Enabling automatic mipmap generation for unsigned byte textures usually results in a 50 to 100% performance overhead.
When using GL_RGBA_FLOAT16_ATI however, enabling the automatic mipmap generation is +/- 10 times slower.
Is this performance drop to be expected for floating point textures (because they are rather new and not widely used), or can I do something to overcome this problem?
It happens when I’m loading data to level 0 of the floating point texture. I wrote a small testapp that allocates a floating point texture and then repeatedly loads some texture data.

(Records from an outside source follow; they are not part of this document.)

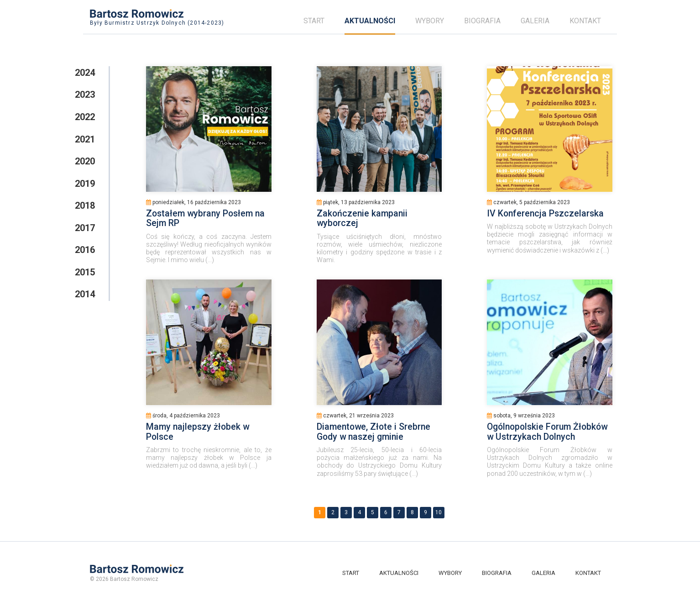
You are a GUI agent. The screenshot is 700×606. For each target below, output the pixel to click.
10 (439, 512)
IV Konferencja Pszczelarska (545, 213)
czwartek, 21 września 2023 (355, 416)
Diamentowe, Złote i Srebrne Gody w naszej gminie (373, 432)
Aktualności (370, 21)
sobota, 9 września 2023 (521, 416)
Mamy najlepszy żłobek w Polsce (198, 432)
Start (314, 21)
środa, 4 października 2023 (183, 416)
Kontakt (585, 21)
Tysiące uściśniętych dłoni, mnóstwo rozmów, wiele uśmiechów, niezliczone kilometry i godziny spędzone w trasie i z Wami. (379, 248)
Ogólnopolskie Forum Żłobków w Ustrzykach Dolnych (547, 432)
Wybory (429, 21)
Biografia (482, 21)
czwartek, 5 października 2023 (528, 202)
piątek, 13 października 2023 (355, 202)
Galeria (535, 21)
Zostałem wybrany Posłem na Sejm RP (205, 218)
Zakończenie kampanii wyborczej (362, 218)
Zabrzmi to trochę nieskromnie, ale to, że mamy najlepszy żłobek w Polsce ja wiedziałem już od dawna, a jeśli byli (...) (209, 458)
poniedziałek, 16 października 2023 (193, 202)
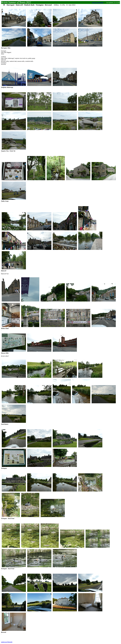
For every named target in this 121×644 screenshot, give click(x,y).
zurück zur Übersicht (98, 2)
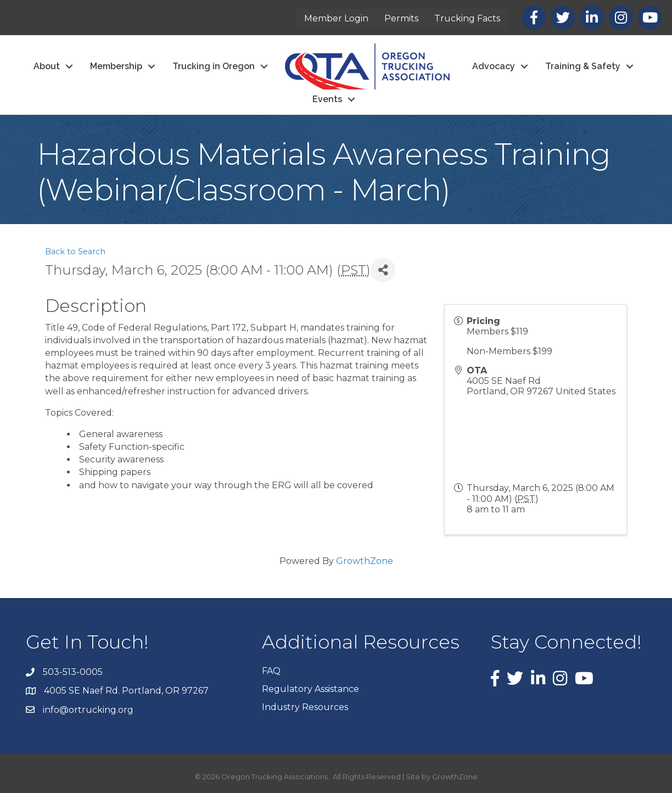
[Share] (383, 270)
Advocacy (494, 66)
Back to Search (75, 252)
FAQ (271, 671)
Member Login (337, 18)
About (47, 66)
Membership (116, 66)
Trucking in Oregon (214, 66)
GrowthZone (365, 561)
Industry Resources (305, 707)
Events (327, 99)
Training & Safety (583, 66)
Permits (402, 18)
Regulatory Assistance (310, 689)
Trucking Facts (468, 18)
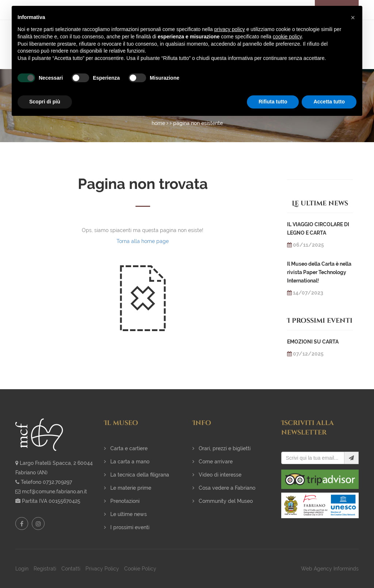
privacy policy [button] (230, 29)
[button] (353, 18)
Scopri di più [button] (45, 102)
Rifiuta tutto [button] (273, 102)
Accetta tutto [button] (329, 102)
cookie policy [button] (287, 37)
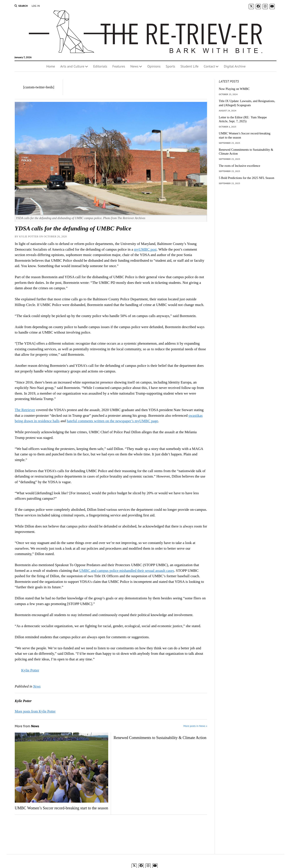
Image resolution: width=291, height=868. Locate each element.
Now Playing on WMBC (234, 89)
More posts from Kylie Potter (35, 711)
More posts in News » (195, 726)
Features (119, 66)
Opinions (154, 66)
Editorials (100, 66)
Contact (209, 66)
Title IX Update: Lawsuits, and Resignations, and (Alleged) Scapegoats (247, 103)
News (134, 66)
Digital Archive (234, 66)
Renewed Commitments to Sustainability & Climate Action (160, 738)
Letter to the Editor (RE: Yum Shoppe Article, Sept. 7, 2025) (243, 119)
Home (50, 66)
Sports (170, 66)
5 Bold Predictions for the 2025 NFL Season (246, 178)
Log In (36, 6)
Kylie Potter (30, 670)
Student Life (189, 66)
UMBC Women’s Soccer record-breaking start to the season (62, 808)
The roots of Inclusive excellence (239, 166)
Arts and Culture (72, 66)
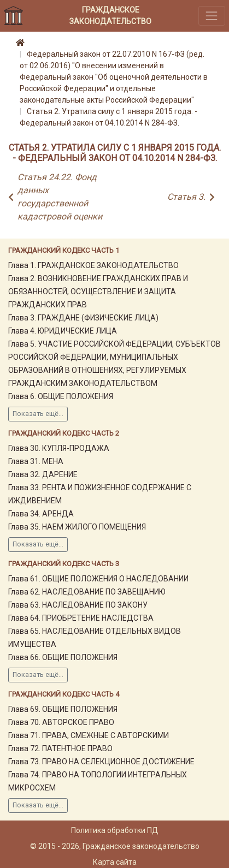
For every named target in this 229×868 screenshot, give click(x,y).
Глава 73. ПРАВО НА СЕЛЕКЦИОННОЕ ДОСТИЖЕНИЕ (101, 762)
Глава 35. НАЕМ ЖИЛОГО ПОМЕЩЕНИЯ (77, 527)
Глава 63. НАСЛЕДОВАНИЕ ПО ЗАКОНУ (78, 605)
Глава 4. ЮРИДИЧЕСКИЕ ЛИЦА (62, 331)
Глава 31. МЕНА (36, 461)
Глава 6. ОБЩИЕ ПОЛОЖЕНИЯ (61, 396)
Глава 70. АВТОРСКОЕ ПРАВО (61, 722)
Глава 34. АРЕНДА (41, 514)
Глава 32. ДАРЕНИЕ (43, 474)
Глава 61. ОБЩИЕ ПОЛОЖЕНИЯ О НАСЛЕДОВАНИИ (98, 579)
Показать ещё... (38, 414)
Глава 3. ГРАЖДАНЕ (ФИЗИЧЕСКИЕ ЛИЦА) (83, 318)
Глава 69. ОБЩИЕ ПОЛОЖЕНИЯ (63, 709)
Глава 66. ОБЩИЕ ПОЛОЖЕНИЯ (63, 657)
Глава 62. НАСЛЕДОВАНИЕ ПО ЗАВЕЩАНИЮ (87, 592)
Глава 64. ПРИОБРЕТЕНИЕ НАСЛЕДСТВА (81, 618)
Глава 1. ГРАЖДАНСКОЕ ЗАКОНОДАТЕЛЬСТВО (93, 265)
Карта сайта (115, 862)
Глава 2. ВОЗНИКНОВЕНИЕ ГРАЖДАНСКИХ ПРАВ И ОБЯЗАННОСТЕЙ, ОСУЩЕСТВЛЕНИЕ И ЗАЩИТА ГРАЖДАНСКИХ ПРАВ (98, 292)
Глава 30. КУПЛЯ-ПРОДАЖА (58, 448)
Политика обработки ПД (115, 830)
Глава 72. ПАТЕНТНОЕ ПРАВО (60, 748)
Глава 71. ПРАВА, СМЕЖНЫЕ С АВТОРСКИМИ (89, 735)
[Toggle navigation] (212, 15)
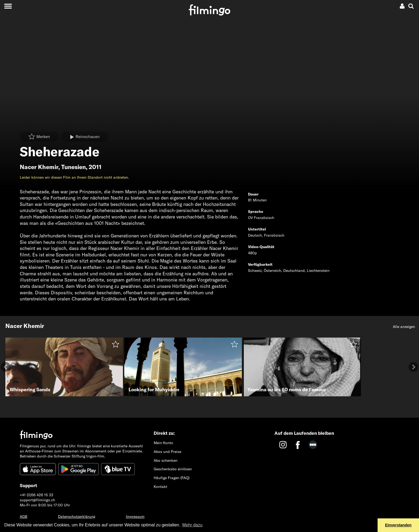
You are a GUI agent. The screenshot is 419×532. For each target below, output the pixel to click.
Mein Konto (163, 443)
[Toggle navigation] (8, 6)
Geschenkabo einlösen (173, 469)
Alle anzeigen (404, 327)
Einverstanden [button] (398, 525)
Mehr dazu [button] (192, 525)
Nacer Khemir (39, 167)
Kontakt (160, 487)
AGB (24, 517)
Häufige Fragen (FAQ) (172, 478)
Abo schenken (165, 460)
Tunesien (73, 167)
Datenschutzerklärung (76, 517)
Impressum (135, 517)
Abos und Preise (167, 452)
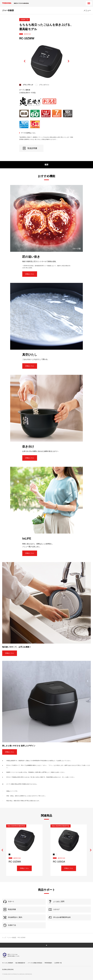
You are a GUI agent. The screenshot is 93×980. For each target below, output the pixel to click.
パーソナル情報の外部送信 (35, 963)
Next (68, 61)
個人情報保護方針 (20, 963)
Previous (25, 61)
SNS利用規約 (48, 963)
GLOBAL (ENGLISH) (8, 969)
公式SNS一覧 (58, 963)
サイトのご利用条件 (8, 963)
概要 (46, 164)
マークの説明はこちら (28, 133)
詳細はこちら (30, 274)
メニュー (87, 10)
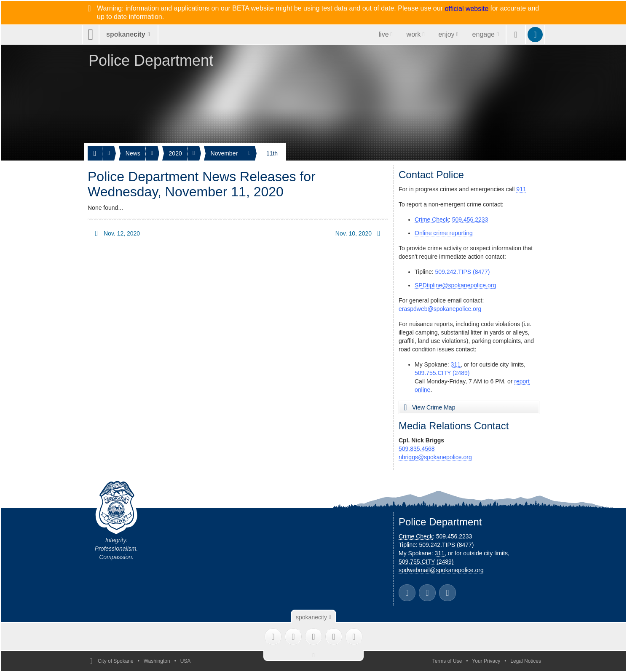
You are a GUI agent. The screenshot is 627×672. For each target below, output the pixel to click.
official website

When I turn on automatic mipmap generation it is +/- 10 times slower for floating point textures compared to no mipmap generation.
If I change the internalformat to rgba8, it is +/- 2 times slower compared to disabling automatic mipmap generation.
I’m using the GPU for general purpose computation to implement an iterative algorithm which requires many texture loads/subloads to set the output of a previous rendering/iteration as input to the next. This requires many texture loads depending on the number of iterations. I also need the floating point textures for numerical stability.
That’s strange. It should take twice as long to generate FP16 mipmaps, because FP16 bilinear filtering rate is exactly half of the RGBA8 filtering rate on NV40.
If the mipmaps are generated using the CPU however, such a performance drop is very likely because of the lack of native FP16 support.